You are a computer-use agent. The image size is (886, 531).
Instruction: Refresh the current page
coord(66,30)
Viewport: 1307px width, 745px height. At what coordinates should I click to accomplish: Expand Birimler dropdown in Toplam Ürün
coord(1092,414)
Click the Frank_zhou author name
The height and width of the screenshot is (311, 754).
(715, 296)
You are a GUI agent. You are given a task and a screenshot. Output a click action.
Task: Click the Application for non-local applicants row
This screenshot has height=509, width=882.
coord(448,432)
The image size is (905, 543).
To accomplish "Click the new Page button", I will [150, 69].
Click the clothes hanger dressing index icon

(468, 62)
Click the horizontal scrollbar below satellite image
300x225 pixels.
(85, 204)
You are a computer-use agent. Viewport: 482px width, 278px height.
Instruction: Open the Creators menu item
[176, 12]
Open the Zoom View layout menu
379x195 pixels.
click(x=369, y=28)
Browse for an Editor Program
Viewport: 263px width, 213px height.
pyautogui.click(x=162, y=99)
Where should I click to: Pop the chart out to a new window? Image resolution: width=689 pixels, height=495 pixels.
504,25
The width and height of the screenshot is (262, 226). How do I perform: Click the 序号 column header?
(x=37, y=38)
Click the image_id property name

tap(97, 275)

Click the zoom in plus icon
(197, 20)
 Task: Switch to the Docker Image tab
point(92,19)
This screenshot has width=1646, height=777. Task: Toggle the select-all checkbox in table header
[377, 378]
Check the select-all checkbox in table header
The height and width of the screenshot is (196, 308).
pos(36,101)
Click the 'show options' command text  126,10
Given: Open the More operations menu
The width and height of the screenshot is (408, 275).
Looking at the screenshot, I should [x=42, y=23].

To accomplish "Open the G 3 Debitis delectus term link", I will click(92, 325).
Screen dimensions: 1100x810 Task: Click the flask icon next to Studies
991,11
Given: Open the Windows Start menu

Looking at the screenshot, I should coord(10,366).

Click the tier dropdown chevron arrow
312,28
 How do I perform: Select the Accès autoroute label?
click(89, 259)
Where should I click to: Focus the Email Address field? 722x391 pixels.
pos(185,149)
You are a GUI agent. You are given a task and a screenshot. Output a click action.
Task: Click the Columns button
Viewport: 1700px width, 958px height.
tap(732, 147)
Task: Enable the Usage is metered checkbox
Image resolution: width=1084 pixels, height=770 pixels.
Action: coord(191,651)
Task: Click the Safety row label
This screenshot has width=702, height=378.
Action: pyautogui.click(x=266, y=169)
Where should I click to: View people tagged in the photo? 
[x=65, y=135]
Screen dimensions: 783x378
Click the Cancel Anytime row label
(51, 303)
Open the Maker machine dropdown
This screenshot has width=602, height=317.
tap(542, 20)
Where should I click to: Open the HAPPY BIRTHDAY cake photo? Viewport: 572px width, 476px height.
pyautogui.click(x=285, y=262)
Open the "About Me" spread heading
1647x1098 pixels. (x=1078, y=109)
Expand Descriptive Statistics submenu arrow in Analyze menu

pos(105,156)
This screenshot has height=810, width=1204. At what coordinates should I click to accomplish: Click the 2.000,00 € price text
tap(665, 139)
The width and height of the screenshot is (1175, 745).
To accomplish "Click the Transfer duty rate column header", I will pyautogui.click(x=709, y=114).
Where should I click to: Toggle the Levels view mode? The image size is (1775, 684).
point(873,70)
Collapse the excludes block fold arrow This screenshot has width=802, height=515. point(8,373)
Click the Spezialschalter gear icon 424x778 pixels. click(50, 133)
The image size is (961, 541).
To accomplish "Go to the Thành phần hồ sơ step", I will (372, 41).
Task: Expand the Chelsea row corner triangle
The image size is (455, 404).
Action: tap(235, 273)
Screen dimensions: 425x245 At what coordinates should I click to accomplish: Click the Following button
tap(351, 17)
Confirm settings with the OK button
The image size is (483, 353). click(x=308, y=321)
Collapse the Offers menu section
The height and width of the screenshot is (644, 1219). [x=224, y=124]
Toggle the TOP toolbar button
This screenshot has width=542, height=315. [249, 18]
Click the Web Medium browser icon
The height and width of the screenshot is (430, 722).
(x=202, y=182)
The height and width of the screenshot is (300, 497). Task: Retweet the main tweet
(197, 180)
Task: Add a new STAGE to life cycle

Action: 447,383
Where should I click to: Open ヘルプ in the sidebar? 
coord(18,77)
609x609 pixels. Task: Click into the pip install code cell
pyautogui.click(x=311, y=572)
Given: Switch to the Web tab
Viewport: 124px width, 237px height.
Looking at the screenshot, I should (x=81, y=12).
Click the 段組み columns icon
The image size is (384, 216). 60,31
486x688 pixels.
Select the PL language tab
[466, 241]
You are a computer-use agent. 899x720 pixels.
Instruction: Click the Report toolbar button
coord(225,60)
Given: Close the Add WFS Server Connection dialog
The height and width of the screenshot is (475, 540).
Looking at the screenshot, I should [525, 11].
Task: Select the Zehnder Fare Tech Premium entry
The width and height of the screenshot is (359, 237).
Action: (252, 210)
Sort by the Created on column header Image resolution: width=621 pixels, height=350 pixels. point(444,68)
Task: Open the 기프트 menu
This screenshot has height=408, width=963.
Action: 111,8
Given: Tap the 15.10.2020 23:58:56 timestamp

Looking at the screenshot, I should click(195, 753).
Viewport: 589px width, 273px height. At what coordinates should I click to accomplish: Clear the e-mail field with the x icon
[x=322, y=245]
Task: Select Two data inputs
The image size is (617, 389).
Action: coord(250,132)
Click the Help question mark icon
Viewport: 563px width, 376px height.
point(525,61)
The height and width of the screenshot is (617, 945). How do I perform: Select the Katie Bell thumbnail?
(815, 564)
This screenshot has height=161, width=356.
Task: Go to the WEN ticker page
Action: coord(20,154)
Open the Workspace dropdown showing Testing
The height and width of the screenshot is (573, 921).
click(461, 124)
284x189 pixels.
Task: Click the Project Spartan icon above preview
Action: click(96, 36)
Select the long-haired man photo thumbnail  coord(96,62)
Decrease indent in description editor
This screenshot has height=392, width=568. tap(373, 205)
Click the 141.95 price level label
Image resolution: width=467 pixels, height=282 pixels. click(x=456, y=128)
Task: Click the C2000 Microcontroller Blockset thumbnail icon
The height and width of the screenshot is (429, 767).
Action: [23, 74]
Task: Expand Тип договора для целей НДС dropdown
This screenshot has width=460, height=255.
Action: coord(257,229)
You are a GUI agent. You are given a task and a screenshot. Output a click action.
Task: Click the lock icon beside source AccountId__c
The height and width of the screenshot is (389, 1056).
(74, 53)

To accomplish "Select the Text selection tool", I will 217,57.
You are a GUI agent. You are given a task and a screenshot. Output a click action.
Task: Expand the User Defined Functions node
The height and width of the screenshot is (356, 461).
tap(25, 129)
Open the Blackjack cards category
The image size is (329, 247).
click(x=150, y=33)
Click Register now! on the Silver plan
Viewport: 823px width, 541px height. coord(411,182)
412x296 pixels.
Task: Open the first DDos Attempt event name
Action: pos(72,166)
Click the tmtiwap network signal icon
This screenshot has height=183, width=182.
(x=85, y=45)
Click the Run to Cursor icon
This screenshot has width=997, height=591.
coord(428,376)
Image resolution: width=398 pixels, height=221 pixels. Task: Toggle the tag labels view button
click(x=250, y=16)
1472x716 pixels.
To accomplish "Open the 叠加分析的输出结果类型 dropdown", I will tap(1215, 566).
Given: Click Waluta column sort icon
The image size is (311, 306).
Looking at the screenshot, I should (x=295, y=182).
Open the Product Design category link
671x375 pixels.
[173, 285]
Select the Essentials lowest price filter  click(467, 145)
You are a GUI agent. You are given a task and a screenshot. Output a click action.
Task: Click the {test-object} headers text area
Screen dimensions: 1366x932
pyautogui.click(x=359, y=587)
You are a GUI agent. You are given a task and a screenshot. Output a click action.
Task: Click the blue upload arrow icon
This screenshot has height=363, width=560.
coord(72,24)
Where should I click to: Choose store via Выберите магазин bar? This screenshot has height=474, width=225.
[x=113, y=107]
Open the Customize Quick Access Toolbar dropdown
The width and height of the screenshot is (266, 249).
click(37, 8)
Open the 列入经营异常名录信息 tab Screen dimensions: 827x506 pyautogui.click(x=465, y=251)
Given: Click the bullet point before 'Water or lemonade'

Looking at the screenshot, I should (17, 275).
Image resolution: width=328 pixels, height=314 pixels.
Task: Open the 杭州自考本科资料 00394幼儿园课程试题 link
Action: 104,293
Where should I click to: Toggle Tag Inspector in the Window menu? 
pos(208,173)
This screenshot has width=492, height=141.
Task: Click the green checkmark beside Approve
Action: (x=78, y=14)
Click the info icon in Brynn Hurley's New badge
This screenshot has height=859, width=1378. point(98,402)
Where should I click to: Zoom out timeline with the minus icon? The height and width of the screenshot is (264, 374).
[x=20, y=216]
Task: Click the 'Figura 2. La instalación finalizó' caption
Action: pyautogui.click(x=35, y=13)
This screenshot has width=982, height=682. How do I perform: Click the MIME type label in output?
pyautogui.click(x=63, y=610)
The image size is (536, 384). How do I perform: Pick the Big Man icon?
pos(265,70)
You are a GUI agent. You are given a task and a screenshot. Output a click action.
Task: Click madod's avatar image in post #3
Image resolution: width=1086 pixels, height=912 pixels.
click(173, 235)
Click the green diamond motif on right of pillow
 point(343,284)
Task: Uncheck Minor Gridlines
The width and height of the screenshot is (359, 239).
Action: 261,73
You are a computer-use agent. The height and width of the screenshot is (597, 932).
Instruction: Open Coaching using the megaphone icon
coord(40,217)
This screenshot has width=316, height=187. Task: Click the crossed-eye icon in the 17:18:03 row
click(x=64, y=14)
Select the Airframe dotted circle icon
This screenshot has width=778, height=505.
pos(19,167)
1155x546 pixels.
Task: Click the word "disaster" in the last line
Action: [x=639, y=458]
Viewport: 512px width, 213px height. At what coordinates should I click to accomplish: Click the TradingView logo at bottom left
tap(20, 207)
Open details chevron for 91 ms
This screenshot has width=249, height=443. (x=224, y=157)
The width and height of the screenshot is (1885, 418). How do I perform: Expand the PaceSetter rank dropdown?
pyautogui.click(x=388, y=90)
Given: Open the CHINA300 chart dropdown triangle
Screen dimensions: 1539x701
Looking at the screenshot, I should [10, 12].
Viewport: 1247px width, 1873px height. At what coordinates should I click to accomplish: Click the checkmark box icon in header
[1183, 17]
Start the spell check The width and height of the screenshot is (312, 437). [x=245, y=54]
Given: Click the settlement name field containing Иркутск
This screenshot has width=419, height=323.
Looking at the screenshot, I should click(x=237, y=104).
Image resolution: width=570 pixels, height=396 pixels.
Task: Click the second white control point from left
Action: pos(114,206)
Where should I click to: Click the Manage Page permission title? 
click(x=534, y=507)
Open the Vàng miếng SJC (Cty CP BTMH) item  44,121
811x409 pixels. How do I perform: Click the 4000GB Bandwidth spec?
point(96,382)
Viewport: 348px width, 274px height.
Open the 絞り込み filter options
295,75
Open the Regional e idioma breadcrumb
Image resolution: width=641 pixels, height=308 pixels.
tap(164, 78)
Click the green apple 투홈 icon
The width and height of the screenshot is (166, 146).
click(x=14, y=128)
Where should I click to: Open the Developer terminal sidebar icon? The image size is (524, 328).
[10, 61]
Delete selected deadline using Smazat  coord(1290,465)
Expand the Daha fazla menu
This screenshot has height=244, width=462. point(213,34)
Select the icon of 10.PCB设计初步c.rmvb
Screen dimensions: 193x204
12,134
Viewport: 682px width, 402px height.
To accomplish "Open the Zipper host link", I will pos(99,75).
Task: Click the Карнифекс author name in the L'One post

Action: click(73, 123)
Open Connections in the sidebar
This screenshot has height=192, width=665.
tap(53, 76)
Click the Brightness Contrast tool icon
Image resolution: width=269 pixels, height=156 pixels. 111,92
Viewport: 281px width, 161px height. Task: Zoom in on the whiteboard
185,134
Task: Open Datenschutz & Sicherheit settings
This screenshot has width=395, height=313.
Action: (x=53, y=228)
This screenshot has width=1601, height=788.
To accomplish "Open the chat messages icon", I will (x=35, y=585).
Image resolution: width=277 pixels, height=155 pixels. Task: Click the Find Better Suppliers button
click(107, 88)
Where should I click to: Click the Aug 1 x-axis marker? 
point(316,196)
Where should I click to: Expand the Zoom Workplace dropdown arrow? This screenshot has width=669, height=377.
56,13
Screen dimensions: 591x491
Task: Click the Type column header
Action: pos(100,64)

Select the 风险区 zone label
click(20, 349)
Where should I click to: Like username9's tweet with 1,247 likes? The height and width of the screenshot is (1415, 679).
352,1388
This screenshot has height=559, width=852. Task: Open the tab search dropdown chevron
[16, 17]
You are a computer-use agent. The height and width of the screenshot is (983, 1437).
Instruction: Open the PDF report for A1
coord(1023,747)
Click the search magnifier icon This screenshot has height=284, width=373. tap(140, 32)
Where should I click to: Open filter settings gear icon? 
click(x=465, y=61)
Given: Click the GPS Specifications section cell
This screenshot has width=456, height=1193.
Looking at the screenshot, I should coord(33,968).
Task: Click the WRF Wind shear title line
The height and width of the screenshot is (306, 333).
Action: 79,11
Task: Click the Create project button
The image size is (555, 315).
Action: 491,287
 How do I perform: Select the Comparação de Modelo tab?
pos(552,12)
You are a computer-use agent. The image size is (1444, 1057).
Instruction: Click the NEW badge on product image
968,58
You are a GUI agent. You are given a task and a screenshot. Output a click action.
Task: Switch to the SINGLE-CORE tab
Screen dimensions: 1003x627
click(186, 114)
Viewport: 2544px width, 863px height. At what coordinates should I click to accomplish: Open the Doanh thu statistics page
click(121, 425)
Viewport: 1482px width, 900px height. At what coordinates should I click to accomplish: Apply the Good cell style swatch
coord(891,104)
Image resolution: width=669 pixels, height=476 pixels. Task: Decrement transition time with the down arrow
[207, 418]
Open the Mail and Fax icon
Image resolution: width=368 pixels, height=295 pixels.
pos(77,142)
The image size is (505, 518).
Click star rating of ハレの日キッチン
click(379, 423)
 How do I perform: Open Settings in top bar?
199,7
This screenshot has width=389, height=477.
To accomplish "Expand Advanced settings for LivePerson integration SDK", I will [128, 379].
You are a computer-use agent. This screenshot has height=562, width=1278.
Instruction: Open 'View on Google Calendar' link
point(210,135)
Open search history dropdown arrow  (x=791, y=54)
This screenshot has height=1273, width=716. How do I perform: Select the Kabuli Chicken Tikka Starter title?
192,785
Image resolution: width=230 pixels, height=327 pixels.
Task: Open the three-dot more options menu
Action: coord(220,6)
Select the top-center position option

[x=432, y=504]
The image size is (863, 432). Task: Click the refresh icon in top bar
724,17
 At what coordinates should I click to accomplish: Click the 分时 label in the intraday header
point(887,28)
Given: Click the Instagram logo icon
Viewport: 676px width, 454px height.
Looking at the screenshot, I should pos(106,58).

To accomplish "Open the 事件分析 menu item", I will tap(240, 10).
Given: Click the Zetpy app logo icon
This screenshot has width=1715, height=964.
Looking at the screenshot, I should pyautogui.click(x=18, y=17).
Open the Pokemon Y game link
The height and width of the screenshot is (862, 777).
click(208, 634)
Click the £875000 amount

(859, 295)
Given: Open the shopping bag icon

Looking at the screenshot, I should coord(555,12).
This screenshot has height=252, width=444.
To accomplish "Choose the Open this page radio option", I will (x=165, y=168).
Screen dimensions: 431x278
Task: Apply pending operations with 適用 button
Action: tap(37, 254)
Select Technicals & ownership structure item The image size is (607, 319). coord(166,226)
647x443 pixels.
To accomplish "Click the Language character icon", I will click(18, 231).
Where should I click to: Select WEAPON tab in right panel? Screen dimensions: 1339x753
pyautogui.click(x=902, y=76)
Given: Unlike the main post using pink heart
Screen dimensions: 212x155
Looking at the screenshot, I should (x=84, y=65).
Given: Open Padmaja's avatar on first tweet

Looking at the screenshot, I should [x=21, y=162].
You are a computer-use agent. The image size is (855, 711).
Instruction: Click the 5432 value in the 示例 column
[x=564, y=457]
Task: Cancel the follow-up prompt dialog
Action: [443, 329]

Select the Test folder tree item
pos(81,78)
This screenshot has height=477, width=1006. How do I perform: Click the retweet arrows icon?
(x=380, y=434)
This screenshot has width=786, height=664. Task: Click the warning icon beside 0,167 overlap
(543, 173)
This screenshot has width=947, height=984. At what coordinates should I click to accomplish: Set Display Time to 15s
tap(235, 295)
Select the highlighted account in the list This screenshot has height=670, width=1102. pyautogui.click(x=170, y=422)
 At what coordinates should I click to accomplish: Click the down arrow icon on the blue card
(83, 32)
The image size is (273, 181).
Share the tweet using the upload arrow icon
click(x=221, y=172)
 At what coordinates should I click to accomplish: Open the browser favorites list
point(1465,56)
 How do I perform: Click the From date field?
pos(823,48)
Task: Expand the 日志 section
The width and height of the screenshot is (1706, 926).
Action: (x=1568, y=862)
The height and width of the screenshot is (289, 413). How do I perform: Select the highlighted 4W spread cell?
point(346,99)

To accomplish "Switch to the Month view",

▶ **EXERCISE OBJECTIVE**
Transcribe the listing above line for line, from the first line to the line containing "Click the Frank_zhou author name", inclusive, with no other lines.

▶ **ANSWER TO THE EXERCISE**
You are a computer-use agent. The image size is (886, 531).
Instruction: Refresh the current page
coord(66,30)
Viewport: 1307px width, 745px height. At what coordinates should I click to accomplish: Expand Birimler dropdown in Toplam Ürün
coord(1092,414)
Click the Frank_zhou author name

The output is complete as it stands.